Exercise data >>
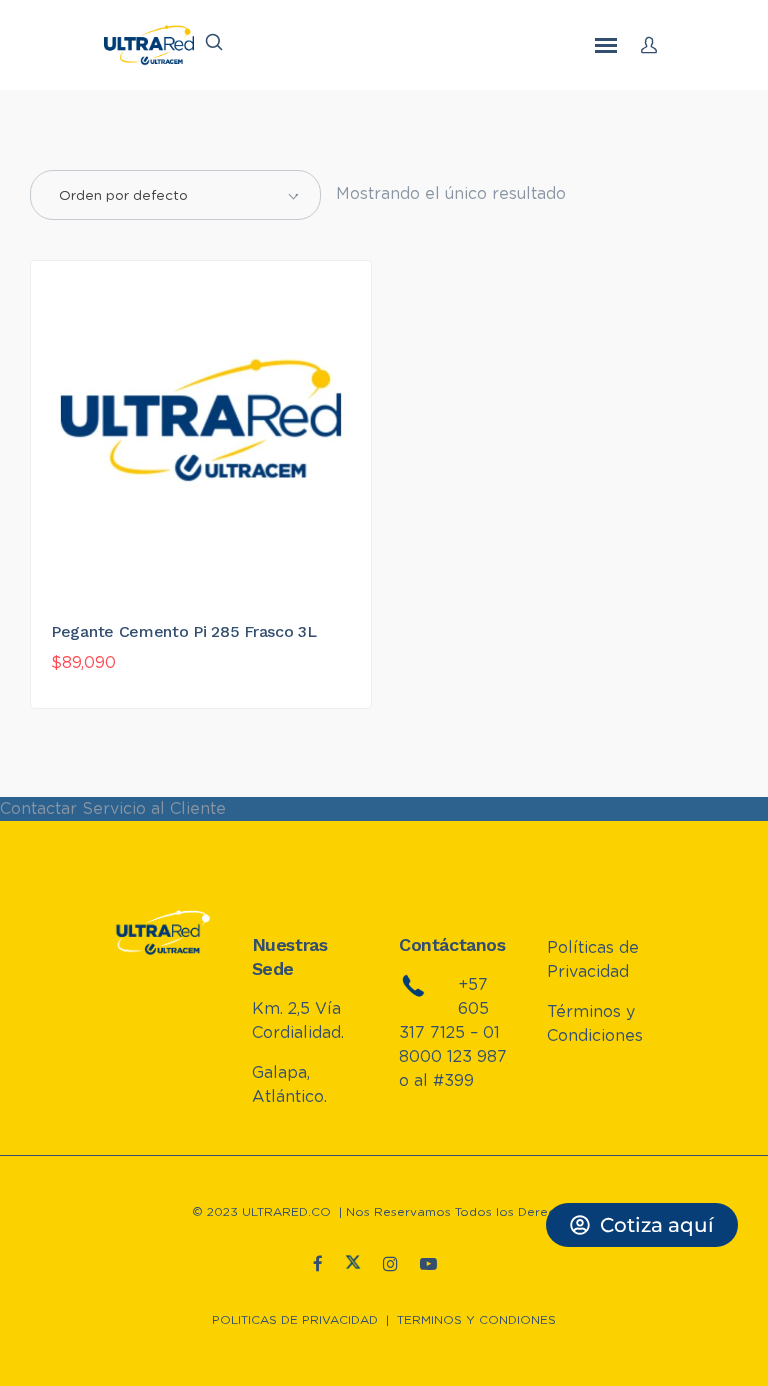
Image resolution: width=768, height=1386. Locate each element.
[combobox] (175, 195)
* * *
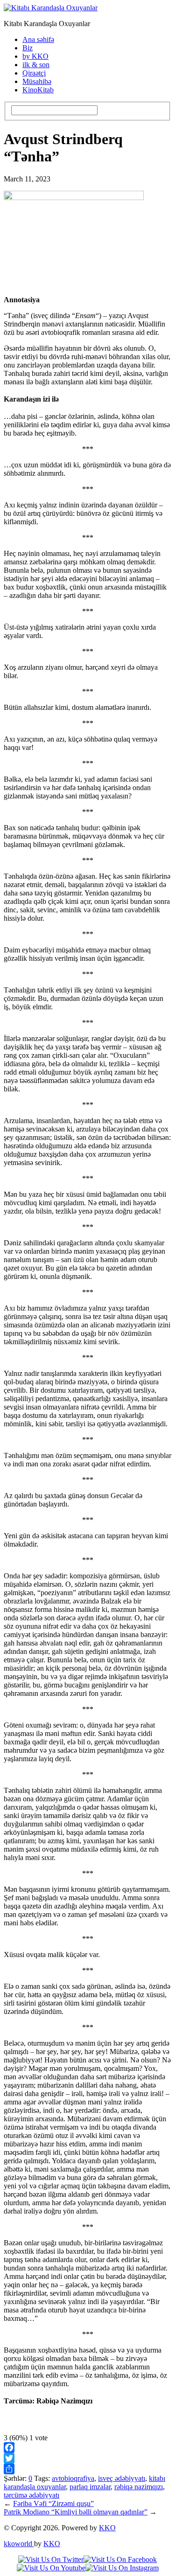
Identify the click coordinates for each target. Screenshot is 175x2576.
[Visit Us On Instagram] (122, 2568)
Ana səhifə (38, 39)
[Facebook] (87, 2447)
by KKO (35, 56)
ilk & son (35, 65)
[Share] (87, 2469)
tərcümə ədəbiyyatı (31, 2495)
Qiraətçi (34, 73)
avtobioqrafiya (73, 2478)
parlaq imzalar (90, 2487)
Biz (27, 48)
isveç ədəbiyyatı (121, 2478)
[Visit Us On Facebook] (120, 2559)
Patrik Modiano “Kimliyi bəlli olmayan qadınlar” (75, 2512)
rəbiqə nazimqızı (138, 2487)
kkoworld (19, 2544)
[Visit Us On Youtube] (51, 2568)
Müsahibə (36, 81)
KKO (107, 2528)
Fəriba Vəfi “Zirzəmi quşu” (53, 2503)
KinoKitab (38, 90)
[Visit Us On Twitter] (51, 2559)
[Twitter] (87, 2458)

What you should do >> Print exactly the lines above, between the one holding "kkoworld (19, 2544)" and the one holding "[Twitter] (87, 2458)", inclusive, and nothing besides.

Output of the exercise >>
kkoworld (19, 2544)
[Visit Us On Youtube] (51, 2568)
Müsahibə (36, 81)
KKO (107, 2528)
Fəriba Vəfi “Zirzəmi quşu” (53, 2503)
KinoKitab (38, 90)
[Visit Us On Twitter] (51, 2559)
[Twitter] (87, 2458)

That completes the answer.